Later in the set, Karen and Kevin each got their turn to take center stage. Kevin sang a rendition of Joni Mitchell’s River. Karen sang Isobel, a song she wrote for her band, The Done Me Wrongs. Both performances were big change-ups from the rest of the night, yet they somehow fit perfectly.

Kevin has crazy cello skills. And wicked posture.

After “wrapping up” with All I Can Do, Chantal left the stage before coming back for a two song encore.

Just after Plain Jane was over, 5 year old Rowan (who earlier appeared on stage to ask his mom when she’d be done) returned to introduce his brother, four year old Lucca. Lucca marched up to the mic and proceeded to adorably sing a verse of Invincible.

Chantal followed that tough act by playing the song herself, bringing the nearly two and a half hour show to an excellent close.

That show made this crazy trip totally worth it.

We headed back to the elevator and through a couple corridors to the after party. I chatted a bit more with Raine and Chantal as Rowan and Lucca ran around. Before taking off, I got a quick photo with both of them.

We said our see-you-laters and left the party.

Mom and I bundled up and hurried back to hotel as a light snow began to fall. There was a big snow storm predicted to hit Toronto the next day. Luckily, we wouldn’t be hitting the road until Thursday.

W got back to the room at 1 AM and hit the leftovers as we sat and processed everything.

I was in bed and conked out by 3:30.

Toronto Bound

Dec 7th, 2009- Day 1

Meaning to leave by 10 AM, my alarm clock went off at 7:30. Mom had been packing and getting things ready all night. As a result, she had only been sleeping an hour and a half at that point, so we slept a little later and got up at 9. We were both groggy still, but we were ready.

Despite being later than planned, things were going pretty smoothly, until a staple of our roadtrips went missing: the car adapter for my iPod.
After about fifteen to twenty minutes of searching both the house and the van for it, I decided we should just leave it behind and go.

Granny stopped by to see us off and we headed out to the van. As I went through the front door, I saw my first few snowflakes of the winter. It was a nice little surprise, but also a subtle harbinger of approaching chaos.

At 12:20 PM, we finally hit the road.

A light snow came down for the first leg of our ride. It was nice traveling on a Monday, the freeway was pretty much all ours.

WALL-E on the road

Everything was gray. The sky, the trees, the ground, even the snow looked gray. Ahh, December.
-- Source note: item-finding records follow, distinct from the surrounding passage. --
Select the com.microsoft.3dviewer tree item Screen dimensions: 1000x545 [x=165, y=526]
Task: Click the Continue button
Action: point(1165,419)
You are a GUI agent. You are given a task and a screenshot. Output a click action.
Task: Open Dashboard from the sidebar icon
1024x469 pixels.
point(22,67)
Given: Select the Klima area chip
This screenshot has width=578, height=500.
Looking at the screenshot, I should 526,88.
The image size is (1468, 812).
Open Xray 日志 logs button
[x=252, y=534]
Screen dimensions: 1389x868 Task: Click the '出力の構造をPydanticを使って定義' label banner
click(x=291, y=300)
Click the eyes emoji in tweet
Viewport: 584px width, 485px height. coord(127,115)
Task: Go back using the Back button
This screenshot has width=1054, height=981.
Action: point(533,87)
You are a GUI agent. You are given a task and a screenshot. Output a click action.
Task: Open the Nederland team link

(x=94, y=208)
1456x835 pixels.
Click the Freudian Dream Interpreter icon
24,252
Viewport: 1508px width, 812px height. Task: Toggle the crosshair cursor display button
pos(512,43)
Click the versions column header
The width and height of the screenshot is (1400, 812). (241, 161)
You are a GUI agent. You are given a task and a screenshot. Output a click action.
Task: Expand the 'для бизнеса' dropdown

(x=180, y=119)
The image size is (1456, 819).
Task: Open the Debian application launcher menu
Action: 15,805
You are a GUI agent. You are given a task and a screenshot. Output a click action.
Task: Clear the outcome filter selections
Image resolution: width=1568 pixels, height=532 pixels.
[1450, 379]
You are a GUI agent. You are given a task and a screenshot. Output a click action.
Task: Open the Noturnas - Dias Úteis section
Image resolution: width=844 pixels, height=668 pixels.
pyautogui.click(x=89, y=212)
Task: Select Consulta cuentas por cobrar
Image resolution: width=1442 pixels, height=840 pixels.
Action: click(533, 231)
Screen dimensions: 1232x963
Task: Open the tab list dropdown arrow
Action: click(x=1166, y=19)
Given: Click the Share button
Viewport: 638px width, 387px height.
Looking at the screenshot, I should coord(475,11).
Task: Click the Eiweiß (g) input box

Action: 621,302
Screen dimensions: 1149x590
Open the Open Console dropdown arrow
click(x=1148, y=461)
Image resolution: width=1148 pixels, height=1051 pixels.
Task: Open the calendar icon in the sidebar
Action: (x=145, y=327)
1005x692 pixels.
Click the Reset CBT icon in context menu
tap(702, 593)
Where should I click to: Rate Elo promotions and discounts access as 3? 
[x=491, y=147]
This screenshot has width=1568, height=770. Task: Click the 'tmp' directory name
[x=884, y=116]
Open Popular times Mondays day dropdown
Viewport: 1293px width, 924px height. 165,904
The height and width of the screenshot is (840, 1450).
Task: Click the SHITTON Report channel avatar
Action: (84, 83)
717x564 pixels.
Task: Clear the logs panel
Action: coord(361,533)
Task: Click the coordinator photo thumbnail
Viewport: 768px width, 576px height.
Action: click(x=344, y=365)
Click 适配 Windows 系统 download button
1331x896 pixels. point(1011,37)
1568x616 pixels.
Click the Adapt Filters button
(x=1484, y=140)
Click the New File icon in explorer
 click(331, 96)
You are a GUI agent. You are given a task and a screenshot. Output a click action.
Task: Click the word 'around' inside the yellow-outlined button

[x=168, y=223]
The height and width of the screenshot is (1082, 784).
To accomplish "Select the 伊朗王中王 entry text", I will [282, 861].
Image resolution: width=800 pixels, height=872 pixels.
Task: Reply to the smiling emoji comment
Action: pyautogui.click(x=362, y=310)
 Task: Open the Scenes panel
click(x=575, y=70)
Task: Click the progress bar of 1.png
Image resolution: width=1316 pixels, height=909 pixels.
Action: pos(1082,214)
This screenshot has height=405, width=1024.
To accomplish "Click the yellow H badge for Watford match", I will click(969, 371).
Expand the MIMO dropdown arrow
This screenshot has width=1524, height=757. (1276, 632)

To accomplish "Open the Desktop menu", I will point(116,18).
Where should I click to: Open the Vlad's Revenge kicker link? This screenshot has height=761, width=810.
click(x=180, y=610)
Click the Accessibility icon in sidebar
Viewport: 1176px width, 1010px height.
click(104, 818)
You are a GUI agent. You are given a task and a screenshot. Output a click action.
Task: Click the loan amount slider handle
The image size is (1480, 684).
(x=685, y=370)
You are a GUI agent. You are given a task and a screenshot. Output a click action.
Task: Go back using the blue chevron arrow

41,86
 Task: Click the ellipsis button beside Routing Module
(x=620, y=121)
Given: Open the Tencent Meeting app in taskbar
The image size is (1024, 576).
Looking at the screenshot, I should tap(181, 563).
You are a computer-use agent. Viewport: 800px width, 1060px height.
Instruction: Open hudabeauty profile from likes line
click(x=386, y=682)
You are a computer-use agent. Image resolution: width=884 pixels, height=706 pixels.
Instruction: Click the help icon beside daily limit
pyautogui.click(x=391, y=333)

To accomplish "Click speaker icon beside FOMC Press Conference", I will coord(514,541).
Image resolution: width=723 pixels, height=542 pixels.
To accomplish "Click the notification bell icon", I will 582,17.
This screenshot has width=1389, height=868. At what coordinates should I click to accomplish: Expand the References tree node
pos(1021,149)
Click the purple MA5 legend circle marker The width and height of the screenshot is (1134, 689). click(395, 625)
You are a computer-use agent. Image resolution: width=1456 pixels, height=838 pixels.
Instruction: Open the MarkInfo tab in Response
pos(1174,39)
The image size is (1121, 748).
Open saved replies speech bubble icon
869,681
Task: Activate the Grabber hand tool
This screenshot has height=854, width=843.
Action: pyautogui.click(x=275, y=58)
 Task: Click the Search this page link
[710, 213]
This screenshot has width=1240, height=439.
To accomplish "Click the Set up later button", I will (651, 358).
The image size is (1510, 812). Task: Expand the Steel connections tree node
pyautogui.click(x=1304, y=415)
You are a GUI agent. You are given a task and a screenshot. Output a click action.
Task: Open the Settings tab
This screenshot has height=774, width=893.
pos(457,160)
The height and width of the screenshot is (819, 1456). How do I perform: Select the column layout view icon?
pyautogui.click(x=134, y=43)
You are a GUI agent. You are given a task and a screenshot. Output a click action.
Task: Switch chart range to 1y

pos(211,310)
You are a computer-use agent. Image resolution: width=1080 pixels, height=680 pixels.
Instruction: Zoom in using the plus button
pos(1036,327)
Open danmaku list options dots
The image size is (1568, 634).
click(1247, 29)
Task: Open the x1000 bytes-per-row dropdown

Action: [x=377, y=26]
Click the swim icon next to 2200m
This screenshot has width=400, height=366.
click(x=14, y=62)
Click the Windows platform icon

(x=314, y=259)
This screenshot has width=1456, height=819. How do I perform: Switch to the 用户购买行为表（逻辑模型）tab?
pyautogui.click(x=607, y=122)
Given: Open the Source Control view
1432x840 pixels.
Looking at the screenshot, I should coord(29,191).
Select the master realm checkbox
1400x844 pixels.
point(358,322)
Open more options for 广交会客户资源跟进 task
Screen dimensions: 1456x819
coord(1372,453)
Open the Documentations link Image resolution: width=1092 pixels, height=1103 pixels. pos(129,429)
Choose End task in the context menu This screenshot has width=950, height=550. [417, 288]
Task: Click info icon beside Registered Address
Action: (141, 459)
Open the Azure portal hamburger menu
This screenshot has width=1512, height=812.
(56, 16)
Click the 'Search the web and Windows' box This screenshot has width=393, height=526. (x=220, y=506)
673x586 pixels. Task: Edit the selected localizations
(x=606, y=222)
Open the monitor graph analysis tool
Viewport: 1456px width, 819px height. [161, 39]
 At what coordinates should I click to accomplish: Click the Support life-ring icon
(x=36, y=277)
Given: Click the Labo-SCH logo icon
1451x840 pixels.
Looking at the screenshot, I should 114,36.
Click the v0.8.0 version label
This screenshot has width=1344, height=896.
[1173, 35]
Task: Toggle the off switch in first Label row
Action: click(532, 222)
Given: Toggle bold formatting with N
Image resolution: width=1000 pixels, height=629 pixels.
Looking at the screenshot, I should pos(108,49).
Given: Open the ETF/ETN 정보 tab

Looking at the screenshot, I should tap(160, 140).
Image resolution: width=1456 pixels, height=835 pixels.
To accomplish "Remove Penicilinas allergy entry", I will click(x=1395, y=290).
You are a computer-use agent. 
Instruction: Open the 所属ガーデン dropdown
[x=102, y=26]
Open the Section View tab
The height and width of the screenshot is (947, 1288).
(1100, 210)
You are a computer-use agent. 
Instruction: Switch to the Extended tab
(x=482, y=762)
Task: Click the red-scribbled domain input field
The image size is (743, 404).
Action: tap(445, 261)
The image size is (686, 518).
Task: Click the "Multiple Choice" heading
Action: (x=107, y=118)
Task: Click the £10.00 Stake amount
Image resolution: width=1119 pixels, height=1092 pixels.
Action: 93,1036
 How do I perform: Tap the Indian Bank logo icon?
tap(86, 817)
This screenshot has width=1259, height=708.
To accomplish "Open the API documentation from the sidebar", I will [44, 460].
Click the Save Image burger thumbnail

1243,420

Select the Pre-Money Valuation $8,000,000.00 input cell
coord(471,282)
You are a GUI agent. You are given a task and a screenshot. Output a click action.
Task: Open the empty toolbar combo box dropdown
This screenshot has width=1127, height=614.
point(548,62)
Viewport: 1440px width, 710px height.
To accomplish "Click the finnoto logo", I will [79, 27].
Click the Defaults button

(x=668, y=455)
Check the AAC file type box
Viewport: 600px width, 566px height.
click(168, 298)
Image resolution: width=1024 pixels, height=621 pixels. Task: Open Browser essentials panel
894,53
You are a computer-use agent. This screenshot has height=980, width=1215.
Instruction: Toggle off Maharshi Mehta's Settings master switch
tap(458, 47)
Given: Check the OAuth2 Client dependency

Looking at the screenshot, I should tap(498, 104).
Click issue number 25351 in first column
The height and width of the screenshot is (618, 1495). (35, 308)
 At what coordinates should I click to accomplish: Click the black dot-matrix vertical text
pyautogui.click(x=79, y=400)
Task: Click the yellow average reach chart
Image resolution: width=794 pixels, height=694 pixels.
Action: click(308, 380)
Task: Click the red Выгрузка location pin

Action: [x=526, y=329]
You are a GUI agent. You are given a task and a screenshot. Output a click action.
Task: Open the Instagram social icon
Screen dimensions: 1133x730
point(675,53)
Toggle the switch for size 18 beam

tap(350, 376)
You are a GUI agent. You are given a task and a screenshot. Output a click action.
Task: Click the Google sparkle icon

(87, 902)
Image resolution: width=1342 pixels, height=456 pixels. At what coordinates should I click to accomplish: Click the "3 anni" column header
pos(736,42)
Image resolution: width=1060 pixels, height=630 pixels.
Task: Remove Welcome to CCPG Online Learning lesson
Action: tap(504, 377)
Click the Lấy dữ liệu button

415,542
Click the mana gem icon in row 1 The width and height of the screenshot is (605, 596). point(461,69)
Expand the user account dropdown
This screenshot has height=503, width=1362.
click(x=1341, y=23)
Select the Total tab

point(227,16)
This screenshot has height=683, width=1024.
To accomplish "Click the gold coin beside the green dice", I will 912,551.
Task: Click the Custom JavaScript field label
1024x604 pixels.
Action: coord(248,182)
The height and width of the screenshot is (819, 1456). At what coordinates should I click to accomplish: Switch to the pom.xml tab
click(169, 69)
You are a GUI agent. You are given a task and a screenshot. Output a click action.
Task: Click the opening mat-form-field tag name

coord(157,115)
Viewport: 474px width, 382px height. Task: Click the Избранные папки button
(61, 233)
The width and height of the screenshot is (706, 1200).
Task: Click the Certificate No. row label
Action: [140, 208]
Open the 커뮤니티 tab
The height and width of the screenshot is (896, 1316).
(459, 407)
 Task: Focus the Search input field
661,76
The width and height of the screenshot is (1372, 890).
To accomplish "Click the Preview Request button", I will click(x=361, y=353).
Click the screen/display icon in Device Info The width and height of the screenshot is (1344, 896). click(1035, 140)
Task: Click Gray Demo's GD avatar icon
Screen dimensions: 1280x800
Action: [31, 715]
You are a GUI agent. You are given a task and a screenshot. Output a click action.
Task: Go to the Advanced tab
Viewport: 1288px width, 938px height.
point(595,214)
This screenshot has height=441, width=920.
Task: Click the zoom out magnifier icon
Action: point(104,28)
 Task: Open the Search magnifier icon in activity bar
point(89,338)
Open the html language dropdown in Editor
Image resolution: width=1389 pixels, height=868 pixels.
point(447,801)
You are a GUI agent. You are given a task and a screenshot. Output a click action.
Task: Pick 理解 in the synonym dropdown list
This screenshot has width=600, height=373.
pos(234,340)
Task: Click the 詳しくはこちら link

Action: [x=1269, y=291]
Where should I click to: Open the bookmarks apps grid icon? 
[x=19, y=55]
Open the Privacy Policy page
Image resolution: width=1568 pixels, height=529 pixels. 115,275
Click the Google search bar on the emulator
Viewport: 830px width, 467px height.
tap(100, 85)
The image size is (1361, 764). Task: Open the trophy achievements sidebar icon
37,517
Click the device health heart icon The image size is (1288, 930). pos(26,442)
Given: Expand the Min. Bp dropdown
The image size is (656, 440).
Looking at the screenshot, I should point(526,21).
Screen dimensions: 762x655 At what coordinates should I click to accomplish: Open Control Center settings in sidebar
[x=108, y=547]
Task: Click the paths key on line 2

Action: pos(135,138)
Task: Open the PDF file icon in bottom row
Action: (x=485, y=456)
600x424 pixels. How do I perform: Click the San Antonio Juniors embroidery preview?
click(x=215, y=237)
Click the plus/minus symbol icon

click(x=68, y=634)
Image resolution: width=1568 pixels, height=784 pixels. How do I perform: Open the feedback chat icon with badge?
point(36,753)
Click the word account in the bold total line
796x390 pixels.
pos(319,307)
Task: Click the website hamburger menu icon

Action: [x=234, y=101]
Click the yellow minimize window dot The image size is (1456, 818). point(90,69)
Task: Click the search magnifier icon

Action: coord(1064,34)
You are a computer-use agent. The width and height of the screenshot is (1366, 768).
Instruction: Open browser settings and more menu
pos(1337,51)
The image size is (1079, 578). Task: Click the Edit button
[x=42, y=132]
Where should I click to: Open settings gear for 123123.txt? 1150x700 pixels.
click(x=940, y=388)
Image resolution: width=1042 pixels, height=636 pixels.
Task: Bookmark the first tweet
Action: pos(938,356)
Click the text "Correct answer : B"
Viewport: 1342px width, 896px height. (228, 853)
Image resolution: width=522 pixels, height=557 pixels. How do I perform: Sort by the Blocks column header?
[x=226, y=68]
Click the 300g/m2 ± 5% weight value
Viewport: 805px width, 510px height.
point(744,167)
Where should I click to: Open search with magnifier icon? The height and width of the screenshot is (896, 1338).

Just before we reached the rest stop in Angola, Mom and I heard a small, high-pitched chime. Halfway to Toronto, my fully charged phone died.
Item number two on the day’s glitch list.

We stopped in Angola to eat and gas up the van. I fiddled with phone, but had no luck.

As we approached Buffalo, the weather got bad. Real bad.
It was rush hour and there was a big burst of lake effect snow coming down. This resulted in us traveling at 10 mph through Downtown Buffalo with about 100 feet of visibility.
Mom’s a nervous driver and an extremely nervous winter driver, so it was an interesting few minutes.

But we made it through.

It was dark out by the time we made it to the Peace Bridge. The next hour and a half on the QEW was nice and uneventful.

Though it was only evening, it felt like we had been driving for days. If only I knew...

We pulled up to the Cambridge Suites at 7 PM and were up in our room minutes later.
As has happened in the past, the room wasn’t as wheelchair-friendly as I needed, so we had to change rooms. The people at the hotel were extremely helpful and we were moved into the new room by 8.

The room

We switched the TV on and caught part of ET Canada’s week-long feature on Chantal & Raine’s wedding vow renewal. Pretty cool and bizarre seeing friends featured on TV like that.

The view

The show was over and bellies were a-rumblin’. The search for food began at 10.
We wandered up and down Yonge St. a bit to see if any restaurants caught our eye and ended up stopping at Mamma’s Pizza. We grabbed our grub and took it back to the hotel just as a light snow began to fall.

Mamma's Pizza

Mom had manicotti and I had gnocchi, it was great. I need to find some gnocchi like that around here.

Completely exhausted, I was in bed at 1 AM. The next day was set to be the big day of the trip, I wanted to be wide awake for it.